President Biden’s first year in office was punctuated by a series of legislative victories, as the administration passed two significant stimulus packages in 2021 despite an ultra-thin Senate majority. That said, 2021 ended on a sour note, as conservative Senate Democrat Joe Manchin’s high-profile rejection of the Build Back Better (BBB) social infrastructure bill threw fresh uncertainty into the package.

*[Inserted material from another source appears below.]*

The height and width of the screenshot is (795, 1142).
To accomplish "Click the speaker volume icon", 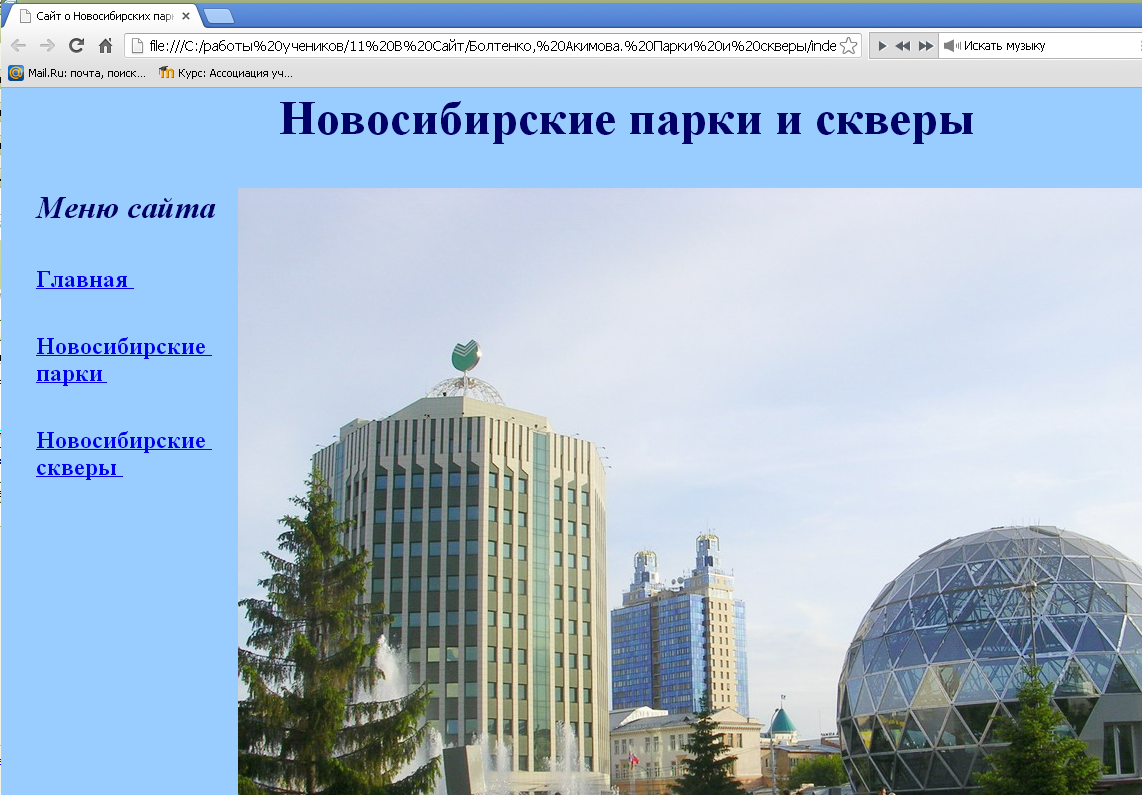I will [951, 46].
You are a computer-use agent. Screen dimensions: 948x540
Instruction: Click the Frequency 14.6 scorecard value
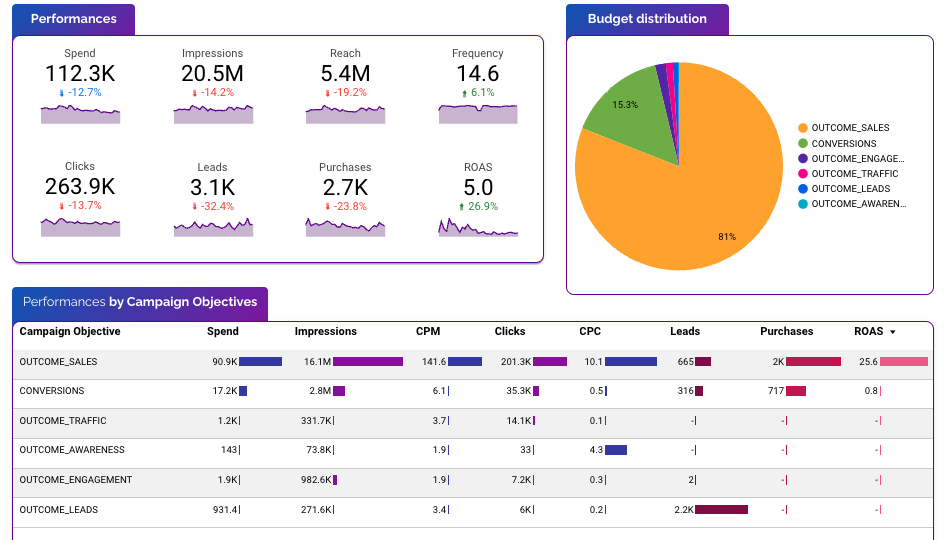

The ideological battle over high inflation looms over BBB. Manchin has frequently cited inflation alongside debt and deficit concerns as rationale for his rejection of the bill in its current form. Still, we don’t think the BBB bill is finished, and the odds of its revival may increase over the course of 2022 should inflation begin to moderate. We see core price inflation hovering close to 5% in mid-2022, so challenges remain. But we think BBB’s relatively long spending profile and lower direct stimulus likely implies it will be less influential on the US rates outlook than packages passed earlier in the pandemic that quickly put dollars directly into consumers’ pockets.
We loosely eye the State of the Union (late January / early February) as a time when negotiations on the package may reasonably restart. And we expect Democratic Party angst over a stalled BBB bill to ramp up significantly in spring, should it remain in limbo (after all, Democrats will need a hallmark stimulus bill to campaign on ahead of the midterm elections).